- MATERIAL SUPPLIED:
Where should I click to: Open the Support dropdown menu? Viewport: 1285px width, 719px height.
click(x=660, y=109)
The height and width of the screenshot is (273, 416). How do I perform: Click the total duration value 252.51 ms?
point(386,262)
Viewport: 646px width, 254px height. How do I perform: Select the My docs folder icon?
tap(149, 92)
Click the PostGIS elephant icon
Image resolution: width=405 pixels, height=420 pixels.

- PROBLEM STATEMENT:
Copy, word for word, the line that contains "Click the PostGIS elephant icon" and every line after it through the end of the records, and nothing else.

- RESPONSE FOR THIS EXERCISE:
Click the PostGIS elephant icon
Image resolution: width=405 pixels, height=420 pixels.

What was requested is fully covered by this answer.